Determination of marker residue of Olaquindox in fish tissue by ultra performance liquid chromatography–tandem mass spectrometry

Abstract

Methyl‐3‐quinoxaline‐2‐carboxylic acid (MQCA) is the last major remaining detectable metabolite of Olaquindox in animal tissue. A rapid, sensitive and specific ultra performance liquid chromatography–tandem mass spectrometry (UPLC–MS/MS) method was developed for the detection and quantification of MQCA in fish tissue using deuterated quinoxaline‐2‐carboxylic acid (d~4~‐QCA) as internal standard.
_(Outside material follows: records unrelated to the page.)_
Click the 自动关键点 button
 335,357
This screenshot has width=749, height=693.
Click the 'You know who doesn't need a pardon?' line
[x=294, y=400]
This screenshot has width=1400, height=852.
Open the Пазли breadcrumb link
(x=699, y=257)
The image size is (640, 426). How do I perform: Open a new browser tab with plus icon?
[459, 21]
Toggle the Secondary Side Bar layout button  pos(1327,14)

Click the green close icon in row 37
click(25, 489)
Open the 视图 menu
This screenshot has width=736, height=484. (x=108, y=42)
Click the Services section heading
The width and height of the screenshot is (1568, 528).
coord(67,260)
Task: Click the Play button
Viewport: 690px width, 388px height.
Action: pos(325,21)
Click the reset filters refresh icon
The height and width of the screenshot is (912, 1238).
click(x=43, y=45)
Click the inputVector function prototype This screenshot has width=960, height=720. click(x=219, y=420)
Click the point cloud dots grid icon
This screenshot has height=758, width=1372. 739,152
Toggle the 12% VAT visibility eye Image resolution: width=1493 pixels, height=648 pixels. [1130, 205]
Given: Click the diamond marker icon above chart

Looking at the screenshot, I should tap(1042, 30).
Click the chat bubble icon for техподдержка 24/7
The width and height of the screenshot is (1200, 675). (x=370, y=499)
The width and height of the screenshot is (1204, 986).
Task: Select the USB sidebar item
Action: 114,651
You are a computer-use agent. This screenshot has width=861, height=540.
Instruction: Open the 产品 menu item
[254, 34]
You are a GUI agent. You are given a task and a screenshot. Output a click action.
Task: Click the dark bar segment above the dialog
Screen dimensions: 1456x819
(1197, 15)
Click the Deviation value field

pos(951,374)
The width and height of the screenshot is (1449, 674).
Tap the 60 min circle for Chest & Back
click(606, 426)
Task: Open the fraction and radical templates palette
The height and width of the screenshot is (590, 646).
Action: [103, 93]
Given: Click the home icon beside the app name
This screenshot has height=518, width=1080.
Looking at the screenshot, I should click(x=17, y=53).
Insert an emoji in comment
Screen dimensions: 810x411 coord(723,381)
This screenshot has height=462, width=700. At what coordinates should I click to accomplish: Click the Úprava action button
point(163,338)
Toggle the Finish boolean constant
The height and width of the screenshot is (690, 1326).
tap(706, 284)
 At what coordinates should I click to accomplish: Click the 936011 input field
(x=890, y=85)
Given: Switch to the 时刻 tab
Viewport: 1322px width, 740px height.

Various parameters affecting sample preparation, LC separation and MS/MS detection were investigated, and the optimal conditions concerned were determined. Fish tissue samples were subject to hydrochloric acid hydrolysis followed by Oasis MAX solid‐phase extraction clean‐up; analysis was performed using UPLC coupled to electrospray MS/MS. The chromatographic separation was achieved in less than 5 min. The limit of detection and the limit of quantification were 0.1 and 0.25 ng/g, respectively. The average recoveries of MQCA, spiked at levels of 0.25–50.0 ng/g, were from 92.7 to 104.3%. The relative standard deviation values were <6%. The validated method was successfully applied to analyze 60 batch samples collected from the local market.